---------- SOURCE DATA

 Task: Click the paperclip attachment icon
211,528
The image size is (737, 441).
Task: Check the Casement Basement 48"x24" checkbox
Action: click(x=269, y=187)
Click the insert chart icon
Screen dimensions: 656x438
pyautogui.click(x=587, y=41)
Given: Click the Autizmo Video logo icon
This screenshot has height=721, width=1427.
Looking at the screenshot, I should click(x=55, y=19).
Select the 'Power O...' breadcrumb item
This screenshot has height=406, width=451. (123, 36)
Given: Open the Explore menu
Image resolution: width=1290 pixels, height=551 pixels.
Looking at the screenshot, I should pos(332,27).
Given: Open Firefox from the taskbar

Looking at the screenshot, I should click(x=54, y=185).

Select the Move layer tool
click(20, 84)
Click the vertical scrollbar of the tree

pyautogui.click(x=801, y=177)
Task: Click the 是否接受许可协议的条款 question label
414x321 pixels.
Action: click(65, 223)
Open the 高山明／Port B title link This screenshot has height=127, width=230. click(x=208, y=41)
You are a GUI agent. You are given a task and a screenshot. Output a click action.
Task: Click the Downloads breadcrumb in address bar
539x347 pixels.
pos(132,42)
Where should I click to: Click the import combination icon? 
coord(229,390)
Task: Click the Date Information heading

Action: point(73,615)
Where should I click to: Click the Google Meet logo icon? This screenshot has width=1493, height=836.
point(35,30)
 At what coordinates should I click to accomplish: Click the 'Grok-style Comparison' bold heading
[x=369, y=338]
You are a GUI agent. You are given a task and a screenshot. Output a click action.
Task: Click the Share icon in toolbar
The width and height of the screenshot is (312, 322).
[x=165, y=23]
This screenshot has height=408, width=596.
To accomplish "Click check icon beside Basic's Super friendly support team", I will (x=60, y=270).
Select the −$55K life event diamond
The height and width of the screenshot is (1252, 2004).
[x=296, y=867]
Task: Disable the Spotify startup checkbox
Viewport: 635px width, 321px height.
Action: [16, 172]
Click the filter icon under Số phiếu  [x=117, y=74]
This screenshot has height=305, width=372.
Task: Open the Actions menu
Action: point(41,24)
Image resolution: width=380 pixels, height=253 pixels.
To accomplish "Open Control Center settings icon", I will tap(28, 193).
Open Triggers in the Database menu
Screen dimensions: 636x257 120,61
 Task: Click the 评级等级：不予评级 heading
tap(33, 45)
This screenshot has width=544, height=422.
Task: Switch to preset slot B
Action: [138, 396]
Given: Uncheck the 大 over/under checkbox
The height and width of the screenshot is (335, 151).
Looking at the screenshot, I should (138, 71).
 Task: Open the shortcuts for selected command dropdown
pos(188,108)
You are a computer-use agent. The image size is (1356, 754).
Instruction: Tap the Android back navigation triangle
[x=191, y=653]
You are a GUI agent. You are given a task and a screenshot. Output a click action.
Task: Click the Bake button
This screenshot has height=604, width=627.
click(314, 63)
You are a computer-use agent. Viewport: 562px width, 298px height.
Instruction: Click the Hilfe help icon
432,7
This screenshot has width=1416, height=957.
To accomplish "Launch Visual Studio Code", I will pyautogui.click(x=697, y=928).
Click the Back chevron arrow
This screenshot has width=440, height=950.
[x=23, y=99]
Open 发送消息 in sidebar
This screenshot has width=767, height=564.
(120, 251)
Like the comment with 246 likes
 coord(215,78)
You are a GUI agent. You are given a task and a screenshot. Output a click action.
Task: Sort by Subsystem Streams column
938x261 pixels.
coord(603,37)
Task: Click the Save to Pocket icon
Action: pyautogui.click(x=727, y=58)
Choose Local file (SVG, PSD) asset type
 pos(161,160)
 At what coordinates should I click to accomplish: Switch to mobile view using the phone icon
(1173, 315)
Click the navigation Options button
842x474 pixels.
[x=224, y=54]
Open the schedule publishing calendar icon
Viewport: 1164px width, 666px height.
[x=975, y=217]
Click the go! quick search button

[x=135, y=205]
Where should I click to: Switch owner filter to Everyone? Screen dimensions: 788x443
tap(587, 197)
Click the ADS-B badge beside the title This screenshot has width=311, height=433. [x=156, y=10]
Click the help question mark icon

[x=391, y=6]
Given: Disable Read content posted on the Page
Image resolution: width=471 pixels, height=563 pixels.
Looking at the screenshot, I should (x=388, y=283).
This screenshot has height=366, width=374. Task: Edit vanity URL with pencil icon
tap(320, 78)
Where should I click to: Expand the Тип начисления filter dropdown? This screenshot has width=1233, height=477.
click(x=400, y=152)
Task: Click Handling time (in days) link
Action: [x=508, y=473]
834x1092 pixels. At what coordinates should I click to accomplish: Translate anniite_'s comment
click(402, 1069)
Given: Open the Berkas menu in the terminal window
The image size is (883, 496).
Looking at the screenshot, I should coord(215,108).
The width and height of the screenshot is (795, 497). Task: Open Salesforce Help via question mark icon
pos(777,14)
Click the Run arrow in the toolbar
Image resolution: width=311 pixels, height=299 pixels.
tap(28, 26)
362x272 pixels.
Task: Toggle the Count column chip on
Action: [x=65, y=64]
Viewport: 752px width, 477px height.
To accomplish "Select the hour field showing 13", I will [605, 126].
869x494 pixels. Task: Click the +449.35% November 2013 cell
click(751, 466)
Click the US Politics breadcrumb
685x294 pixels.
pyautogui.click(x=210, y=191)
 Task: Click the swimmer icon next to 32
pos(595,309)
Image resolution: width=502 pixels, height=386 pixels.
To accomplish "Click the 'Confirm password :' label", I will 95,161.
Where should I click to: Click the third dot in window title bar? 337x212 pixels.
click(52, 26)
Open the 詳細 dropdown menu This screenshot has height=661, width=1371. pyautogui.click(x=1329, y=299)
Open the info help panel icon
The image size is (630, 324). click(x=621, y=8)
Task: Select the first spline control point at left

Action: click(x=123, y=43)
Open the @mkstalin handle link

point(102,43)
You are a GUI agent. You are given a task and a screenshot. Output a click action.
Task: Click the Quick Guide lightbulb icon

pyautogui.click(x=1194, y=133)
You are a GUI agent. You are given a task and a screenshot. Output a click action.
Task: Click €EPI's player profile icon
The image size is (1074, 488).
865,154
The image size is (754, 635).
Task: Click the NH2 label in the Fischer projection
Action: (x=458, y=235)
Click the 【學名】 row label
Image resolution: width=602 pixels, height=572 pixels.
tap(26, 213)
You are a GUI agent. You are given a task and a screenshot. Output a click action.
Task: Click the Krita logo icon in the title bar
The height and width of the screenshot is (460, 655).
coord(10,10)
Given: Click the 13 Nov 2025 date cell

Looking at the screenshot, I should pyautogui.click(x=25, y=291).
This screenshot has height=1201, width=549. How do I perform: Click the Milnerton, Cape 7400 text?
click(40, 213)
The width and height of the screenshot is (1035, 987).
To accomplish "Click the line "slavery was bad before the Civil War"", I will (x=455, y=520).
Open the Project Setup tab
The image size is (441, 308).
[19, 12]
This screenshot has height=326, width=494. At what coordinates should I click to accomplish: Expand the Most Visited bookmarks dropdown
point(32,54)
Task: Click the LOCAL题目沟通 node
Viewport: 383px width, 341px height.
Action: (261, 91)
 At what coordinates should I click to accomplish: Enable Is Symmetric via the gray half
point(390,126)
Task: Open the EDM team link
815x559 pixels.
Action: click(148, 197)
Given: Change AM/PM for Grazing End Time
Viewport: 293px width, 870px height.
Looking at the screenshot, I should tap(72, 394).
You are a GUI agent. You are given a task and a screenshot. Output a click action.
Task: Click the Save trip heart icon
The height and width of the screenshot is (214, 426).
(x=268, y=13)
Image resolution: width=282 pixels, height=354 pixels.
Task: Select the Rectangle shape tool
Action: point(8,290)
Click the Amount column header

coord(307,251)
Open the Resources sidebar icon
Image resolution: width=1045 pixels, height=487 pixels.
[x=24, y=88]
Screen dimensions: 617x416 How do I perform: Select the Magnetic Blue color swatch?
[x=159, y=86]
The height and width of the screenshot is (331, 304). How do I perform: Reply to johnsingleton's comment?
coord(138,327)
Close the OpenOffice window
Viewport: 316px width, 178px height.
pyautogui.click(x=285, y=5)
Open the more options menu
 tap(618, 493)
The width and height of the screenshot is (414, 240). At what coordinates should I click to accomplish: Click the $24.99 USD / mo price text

--------------------

EXERCISE PROMPT
What are the lines above, starting at the one with "Given: Click the 13 Nov 2025 date cell" and ending at the one with "Task: Click the Save trip heart icon"? Give them again exactly, and only them.

WRITTEN RESPONSE
Given: Click the 13 Nov 2025 date cell

Looking at the screenshot, I should pyautogui.click(x=25, y=291).
This screenshot has height=1201, width=549. How do I perform: Click the Milnerton, Cape 7400 text?
click(40, 213)
The width and height of the screenshot is (1035, 987).
To accomplish "Click the line "slavery was bad before the Civil War"", I will (x=455, y=520).
Open the Project Setup tab
The image size is (441, 308).
[19, 12]
This screenshot has height=326, width=494. At what coordinates should I click to accomplish: Expand the Most Visited bookmarks dropdown
point(32,54)
Task: Click the LOCAL题目沟通 node
Viewport: 383px width, 341px height.
Action: (261, 91)
 At what coordinates should I click to accomplish: Enable Is Symmetric via the gray half
point(390,126)
Task: Open the EDM team link
815x559 pixels.
Action: click(148, 197)
Given: Change AM/PM for Grazing End Time
Viewport: 293px width, 870px height.
Looking at the screenshot, I should tap(72, 394).
You are a GUI agent. You are given a task and a screenshot. Output a click action.
Task: Click the Save trip heart icon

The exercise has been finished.